The Killing of John Lennon
It almost pains me to report it, so much was my love for Chapter 27, but this may actually be the better of the two movies – I’d heard as much but I’d put it down to general Lindsay hatred and the fact that this one just came first.
While they’re actually both similar in far greater ways than I’d thought – even down to the Jude character played by Lindsay in 27 who I hadn’t actually realised at the time was based on a real girl, Judith Stein – this one seems to me to do a better job of at once displaying fascination for what went on in Mark David Chapman’s head through the months, days and hours leading up to that moment of madness whilst at the same time making no such podium for the man himself.
I would have to see 27 again to be more sure of this, but I know that this movie made me genuinely despise Chapman more than the other movie, even while I was intrigued by his reasoning.

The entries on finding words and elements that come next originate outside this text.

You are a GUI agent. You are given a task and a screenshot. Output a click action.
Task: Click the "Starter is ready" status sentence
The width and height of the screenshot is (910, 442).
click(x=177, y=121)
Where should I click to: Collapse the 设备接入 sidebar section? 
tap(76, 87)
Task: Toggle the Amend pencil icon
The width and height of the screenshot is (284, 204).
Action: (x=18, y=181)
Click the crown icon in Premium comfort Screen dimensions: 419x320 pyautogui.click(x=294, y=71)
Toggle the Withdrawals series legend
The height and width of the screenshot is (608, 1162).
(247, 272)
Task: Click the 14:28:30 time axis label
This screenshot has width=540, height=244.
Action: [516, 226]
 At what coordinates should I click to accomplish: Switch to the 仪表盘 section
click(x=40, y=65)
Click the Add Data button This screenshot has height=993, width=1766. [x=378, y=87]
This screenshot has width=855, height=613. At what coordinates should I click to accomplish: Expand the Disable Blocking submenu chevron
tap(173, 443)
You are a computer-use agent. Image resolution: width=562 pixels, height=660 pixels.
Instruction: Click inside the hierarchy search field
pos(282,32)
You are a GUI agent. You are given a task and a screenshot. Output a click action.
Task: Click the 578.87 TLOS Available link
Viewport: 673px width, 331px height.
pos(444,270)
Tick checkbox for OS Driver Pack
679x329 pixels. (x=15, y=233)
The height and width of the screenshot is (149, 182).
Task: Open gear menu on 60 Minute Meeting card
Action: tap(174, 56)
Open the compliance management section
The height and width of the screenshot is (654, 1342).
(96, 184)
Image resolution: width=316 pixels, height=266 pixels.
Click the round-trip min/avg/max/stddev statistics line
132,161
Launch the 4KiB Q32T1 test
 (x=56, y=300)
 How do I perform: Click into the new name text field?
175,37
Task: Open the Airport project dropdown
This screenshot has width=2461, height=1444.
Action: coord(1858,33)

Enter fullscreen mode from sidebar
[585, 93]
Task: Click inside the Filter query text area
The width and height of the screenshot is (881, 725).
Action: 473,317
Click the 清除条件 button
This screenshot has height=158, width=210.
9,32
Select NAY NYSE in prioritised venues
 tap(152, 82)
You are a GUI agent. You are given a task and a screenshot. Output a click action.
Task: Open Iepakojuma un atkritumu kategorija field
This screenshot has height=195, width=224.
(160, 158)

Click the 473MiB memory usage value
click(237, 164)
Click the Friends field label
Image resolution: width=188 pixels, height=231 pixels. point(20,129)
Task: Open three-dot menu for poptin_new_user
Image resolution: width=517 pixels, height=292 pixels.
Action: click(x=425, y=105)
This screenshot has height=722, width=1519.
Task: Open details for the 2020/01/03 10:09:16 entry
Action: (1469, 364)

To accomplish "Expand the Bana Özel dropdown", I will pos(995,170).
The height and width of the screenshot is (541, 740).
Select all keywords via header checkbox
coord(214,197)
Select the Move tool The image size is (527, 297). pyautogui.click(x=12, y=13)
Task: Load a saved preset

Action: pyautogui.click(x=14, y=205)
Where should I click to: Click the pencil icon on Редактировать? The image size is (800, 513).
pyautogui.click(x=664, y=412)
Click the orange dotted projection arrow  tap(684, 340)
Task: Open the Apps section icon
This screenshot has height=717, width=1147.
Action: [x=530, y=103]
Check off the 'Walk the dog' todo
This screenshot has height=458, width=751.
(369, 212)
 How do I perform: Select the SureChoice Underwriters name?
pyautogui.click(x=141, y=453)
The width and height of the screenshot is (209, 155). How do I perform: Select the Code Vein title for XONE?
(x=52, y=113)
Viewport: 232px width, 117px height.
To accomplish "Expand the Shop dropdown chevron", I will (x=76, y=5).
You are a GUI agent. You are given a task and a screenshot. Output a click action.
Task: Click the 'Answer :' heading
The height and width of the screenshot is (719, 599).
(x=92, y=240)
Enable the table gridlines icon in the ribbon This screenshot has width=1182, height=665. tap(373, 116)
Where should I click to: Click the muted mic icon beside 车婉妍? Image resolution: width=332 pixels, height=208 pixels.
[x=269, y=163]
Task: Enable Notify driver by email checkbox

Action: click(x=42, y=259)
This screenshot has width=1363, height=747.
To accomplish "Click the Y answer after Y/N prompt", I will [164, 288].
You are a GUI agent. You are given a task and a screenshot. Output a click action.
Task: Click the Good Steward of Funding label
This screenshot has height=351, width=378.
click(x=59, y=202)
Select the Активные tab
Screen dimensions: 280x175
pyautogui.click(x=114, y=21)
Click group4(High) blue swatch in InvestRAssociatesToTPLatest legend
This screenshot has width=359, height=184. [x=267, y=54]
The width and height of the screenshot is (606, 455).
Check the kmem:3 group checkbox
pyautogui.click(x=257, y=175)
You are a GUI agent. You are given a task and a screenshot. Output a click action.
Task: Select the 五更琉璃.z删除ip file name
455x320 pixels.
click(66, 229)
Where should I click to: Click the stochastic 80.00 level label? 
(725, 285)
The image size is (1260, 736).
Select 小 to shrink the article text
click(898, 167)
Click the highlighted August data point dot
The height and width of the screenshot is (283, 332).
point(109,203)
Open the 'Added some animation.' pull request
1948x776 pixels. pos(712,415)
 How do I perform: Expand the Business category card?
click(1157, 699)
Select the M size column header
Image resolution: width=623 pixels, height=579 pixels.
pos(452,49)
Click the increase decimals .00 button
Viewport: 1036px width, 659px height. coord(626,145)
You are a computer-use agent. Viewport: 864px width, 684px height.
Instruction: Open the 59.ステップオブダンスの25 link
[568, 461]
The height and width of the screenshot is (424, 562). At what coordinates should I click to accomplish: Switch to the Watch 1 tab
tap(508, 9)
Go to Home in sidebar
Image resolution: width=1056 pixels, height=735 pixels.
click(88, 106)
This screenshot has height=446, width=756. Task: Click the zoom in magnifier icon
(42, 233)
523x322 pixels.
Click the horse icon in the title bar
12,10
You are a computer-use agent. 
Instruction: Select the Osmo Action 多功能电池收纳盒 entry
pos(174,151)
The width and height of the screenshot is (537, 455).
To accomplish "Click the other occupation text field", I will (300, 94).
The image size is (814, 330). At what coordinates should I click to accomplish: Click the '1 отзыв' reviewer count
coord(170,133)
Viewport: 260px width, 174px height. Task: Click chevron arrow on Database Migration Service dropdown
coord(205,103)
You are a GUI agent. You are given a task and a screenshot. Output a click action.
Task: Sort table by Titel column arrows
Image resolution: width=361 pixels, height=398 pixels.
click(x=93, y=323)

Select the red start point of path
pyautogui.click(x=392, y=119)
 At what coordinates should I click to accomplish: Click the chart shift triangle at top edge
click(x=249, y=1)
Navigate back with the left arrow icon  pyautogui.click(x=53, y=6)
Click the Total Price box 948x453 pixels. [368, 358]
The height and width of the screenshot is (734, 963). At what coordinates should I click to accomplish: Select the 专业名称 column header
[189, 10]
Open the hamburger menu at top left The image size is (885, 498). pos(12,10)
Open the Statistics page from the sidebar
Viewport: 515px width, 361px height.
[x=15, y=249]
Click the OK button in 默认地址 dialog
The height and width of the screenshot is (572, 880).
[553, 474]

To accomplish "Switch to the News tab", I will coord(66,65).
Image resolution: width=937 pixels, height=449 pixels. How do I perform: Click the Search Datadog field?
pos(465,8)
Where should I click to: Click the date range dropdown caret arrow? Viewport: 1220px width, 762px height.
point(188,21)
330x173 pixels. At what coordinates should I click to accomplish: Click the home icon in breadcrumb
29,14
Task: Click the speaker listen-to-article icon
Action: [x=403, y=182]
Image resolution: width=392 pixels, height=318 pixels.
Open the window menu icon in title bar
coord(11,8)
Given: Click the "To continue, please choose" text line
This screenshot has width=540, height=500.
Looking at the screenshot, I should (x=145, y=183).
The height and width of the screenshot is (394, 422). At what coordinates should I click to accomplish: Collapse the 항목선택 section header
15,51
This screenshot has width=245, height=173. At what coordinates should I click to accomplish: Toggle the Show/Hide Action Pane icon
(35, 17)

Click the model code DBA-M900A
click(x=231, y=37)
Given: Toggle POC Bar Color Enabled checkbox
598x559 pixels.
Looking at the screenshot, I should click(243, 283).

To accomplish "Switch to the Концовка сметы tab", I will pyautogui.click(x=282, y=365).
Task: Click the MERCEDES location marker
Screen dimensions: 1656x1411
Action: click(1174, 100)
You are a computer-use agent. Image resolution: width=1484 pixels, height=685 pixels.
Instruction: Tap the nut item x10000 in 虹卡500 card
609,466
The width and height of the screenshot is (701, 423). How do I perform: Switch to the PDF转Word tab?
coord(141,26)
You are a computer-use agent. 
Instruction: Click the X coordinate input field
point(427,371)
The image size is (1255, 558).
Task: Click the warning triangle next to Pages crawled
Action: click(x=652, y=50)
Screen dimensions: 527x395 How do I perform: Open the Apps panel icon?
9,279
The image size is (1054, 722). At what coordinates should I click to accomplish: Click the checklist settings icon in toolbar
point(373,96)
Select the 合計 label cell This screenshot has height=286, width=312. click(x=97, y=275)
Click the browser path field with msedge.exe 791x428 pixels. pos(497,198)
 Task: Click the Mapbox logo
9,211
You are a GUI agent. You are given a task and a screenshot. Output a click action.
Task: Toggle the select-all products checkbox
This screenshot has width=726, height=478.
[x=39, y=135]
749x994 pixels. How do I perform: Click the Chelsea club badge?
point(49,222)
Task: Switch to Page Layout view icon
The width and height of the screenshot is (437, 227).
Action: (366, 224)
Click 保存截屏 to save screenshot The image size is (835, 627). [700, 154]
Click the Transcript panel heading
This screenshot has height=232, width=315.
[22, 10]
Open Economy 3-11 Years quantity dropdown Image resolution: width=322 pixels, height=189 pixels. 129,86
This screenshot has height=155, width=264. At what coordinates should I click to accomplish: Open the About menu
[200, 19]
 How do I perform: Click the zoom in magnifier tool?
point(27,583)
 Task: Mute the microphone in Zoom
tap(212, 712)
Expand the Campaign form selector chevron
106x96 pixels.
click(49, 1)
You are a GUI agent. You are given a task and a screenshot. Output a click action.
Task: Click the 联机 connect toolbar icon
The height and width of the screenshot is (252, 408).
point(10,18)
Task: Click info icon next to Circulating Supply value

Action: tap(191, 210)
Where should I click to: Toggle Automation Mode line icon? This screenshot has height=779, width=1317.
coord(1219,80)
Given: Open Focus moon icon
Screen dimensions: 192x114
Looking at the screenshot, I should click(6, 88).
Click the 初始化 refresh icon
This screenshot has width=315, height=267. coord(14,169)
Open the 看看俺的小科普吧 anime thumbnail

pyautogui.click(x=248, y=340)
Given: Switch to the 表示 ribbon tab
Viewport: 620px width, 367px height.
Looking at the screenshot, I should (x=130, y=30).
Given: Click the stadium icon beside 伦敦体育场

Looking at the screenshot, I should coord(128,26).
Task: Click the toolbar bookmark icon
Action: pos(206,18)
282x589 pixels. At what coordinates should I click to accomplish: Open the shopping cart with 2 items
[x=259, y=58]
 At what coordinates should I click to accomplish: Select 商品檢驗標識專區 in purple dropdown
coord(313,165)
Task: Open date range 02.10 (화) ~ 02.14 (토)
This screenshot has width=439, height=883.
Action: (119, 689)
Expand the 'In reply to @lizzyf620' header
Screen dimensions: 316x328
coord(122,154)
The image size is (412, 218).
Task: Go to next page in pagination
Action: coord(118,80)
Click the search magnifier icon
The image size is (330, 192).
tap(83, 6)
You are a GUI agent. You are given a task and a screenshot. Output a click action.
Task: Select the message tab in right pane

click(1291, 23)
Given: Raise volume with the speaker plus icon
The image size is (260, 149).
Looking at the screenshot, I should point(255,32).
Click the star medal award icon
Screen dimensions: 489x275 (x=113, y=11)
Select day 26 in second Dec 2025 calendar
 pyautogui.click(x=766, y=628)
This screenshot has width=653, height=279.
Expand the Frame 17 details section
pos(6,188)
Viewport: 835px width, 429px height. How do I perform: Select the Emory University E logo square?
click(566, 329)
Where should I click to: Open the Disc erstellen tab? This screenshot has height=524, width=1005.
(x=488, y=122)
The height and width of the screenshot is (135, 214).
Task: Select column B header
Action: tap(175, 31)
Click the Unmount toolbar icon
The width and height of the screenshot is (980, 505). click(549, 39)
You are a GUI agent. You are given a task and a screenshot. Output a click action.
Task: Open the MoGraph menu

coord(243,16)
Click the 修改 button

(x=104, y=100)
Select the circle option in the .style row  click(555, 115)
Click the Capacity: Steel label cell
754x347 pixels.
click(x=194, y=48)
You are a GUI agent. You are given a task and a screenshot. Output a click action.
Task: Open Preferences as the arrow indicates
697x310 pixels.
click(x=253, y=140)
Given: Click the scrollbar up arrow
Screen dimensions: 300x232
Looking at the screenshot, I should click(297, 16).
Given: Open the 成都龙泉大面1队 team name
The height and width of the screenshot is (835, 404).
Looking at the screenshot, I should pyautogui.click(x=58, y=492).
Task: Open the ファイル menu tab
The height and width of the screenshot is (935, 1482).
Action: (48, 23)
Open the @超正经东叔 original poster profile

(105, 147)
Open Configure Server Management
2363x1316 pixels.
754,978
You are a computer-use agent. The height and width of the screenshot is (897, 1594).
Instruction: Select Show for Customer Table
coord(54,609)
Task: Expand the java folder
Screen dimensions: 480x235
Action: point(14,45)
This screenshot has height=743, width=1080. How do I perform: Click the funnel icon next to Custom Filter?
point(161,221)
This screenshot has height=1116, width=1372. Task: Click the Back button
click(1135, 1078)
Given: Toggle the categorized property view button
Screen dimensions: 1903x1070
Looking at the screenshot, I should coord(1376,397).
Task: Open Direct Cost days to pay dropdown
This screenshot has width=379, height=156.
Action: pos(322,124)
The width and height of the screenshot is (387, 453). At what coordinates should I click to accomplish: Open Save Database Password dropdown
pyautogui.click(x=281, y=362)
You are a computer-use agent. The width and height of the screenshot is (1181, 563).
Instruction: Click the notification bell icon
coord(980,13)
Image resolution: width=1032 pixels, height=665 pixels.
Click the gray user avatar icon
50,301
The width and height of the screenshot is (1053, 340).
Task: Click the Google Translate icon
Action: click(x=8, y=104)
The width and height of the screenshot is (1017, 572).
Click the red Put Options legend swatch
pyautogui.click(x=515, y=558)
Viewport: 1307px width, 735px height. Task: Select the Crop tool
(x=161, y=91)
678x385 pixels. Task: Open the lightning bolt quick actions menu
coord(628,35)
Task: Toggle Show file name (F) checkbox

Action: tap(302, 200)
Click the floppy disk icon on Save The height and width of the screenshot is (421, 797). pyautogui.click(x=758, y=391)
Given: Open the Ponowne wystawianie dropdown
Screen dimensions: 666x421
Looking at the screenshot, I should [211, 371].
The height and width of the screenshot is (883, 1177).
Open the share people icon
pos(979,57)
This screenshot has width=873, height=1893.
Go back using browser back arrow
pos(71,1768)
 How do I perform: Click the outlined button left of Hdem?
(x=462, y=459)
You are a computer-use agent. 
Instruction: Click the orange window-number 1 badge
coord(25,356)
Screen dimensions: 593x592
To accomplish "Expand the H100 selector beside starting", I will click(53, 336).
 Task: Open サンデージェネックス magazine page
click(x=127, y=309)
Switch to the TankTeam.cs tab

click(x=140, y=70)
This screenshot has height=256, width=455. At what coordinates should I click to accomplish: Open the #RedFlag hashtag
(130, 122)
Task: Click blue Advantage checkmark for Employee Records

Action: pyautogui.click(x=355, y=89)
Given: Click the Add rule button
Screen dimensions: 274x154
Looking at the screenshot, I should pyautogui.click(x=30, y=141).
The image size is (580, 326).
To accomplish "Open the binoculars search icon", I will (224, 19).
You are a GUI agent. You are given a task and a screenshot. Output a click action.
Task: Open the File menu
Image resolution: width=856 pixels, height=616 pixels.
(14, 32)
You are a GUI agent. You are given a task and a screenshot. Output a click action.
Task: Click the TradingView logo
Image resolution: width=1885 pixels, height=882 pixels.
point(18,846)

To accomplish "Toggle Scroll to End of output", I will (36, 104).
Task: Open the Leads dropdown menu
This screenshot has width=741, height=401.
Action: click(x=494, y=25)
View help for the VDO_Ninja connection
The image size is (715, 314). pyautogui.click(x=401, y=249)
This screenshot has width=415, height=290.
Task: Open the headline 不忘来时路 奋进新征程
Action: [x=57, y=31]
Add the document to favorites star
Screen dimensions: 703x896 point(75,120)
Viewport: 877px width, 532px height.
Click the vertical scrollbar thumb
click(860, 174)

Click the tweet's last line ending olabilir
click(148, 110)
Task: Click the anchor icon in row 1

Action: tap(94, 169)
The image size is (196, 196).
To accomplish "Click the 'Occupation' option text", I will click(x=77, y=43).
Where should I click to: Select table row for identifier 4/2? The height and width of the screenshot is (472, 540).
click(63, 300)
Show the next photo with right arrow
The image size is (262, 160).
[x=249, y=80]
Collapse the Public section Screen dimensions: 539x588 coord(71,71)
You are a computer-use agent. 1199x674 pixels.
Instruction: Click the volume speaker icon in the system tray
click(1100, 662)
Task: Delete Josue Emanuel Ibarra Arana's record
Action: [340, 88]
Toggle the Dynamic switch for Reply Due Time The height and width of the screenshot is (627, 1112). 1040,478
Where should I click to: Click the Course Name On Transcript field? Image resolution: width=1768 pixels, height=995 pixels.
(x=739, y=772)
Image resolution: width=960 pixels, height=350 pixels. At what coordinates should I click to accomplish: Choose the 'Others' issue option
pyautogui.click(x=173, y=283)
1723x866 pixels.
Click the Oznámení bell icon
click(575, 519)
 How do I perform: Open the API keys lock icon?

It seems perhaps this is why 27 was threatened with boycotts etc while this one slipped out relatively unnoticed – the star cast of the other, particularly the presence of Lindsay when she was at her worst, can’t have helped either.
I know a lot of people think both these movies should be ignored because they give the killer, “what he wanted.” It’s a toughie, I have to admit – and again, it was in this telling that I gave that feeling more thought, where I realised more: Chapman’s still alive, and Lennon is dead. The guy broke history, the world, art, in two when he pulled that trigger, like if there are parallel universes just imagine how vastly different the one is where this didn’t happen. But my conclusion is always – we can’t not talk about it. And amazingly, like I said despite my thinking 27 was an amazing piece of work, it seems that the need to talk about it is so great that there actually is room for more than one movie – even one so strikingly similar in places as this – about it.
I wouldn’t recommend watching them both in tandem or anything – it would likely be either overwhelming or confusing and in any case diminish the impact of both – but if you have any kind of interest in Lennon, “Catcher in the Rye”, the mind of an assassin, then you owe it to yourself to see both eventually. I personally find them both phenomenal, but for now for the way and degree to which it made me feel the “right” sentiment towards the killer, this one just has the edge over 27.